The researchers found that changes in glucose levels vary greatly by gender. Women whose husbands suffered a decline over the six-year period experienced an increase in glucose levels. The more a husband's health declined, the more his wife's glucose levels increased. For men, they found no significant association between changes in glucose levels and declines in a wife's health, although losing a wife increased glucose levels.
"Our findings follow a well-documented pattern," said Goldman. "Spousal illness and disability in old age have greater negative impacts on women's health than men's. These differences can happen for a number of reasons. Older women who take care of their husbands may not allocate enough time to rest, exercise or seek routine medical care. Long-term or intensive caregiving may make a partner feel isolated and depressed, resulting in poor eating habits and inadequate glucose control."

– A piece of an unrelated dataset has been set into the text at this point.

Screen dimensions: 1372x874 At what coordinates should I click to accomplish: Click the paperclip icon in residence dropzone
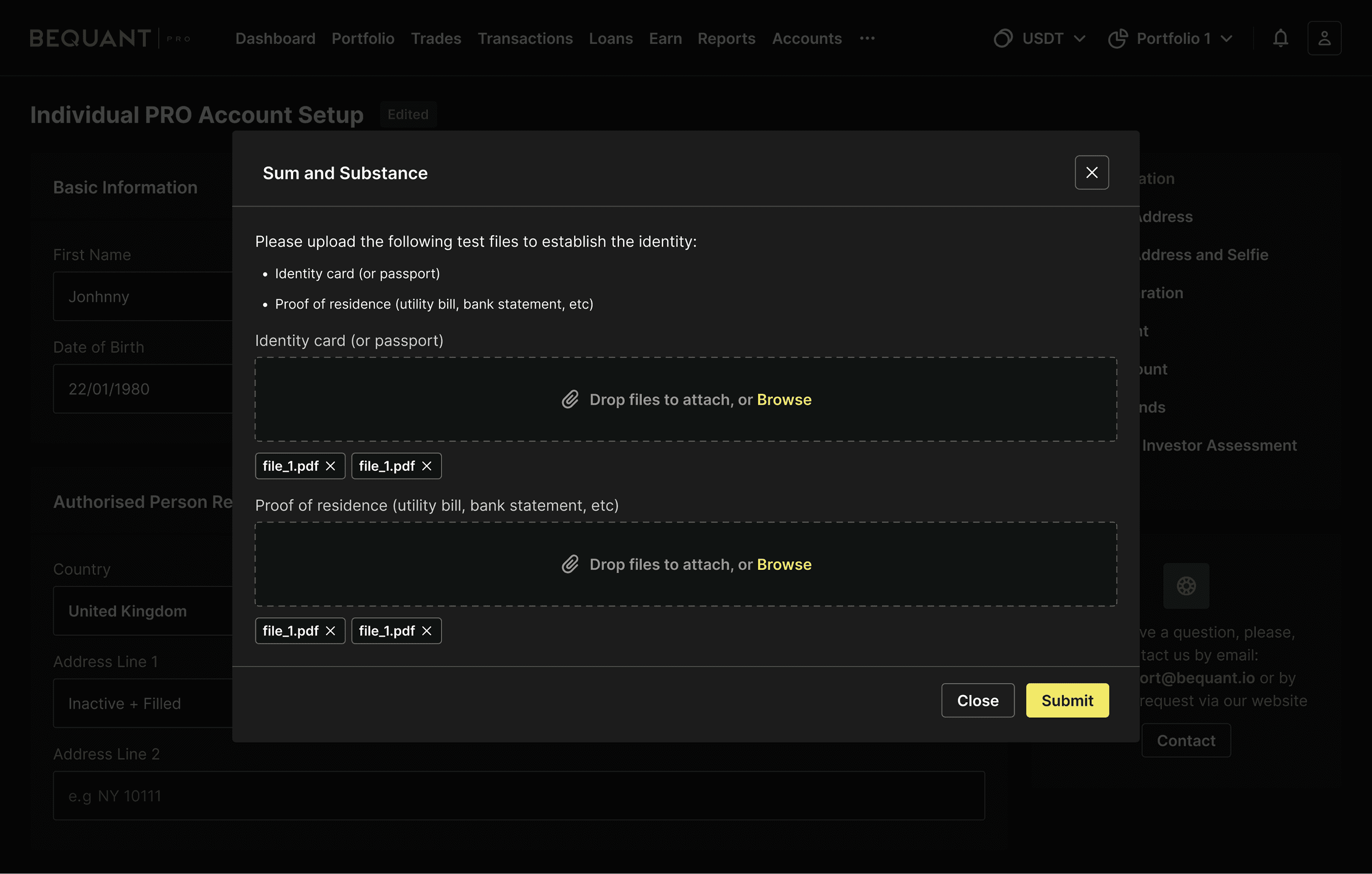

The researchers recognize the limitations of their study, especially in terms of using data from Taiwan. Older Taiwanese likely lived in an era dominated by traditional caregiving attitudes, the researchers said.
"In a society with strong family ties and traditional gender roles, most older adults feel that women ought to be primary caregivers and that entering a nursing home is shameful," said Lee, who is from South Korea. "So, our findings may not be generalizable to younger people in Taiwan who may be more willing to utilize caregiving institutions. Gender norms regarding caregiving are also changing due to the rise of dual-career families."
Still, few studies have investigated the effects of declining spousal health on changes in glucose levels for older adults. Lee and colleagues' study is one of the first to use a nationally representative sample with biomarker data collected by medical professionals. The team's findings have several implications for health interventions and policies, especially for older adults.
"Health educators and medical professionals should be aware that older adults whose spouse falls ill or dies are at higher risk for developing diabetes," said Goldman. "Health care providers should consider targeting these older adults by encouraging regular medical check-ups to better detect and treat this disease. Counseling and therapy might also help caregivers and bereaved spouses control their glucose levels."
The paper, "Increases in Blood Glucose in Older Adults: The Effects of Spousal Health," was published online June 16 in the Journal of Aging and Health.
The work was funded by the Demography and Epidemiology Unit of the Division of Behavioral and Social Research at the National Institute on Aging and the Eunice Kennedy Shriver National Institute of Child Health and Human Development. Funding for the Taiwan Longitudinal Study of Aging came from the Taiwan Department of Health, the Taiwan National Health Research Institutes and the Taiwan Provincial Government.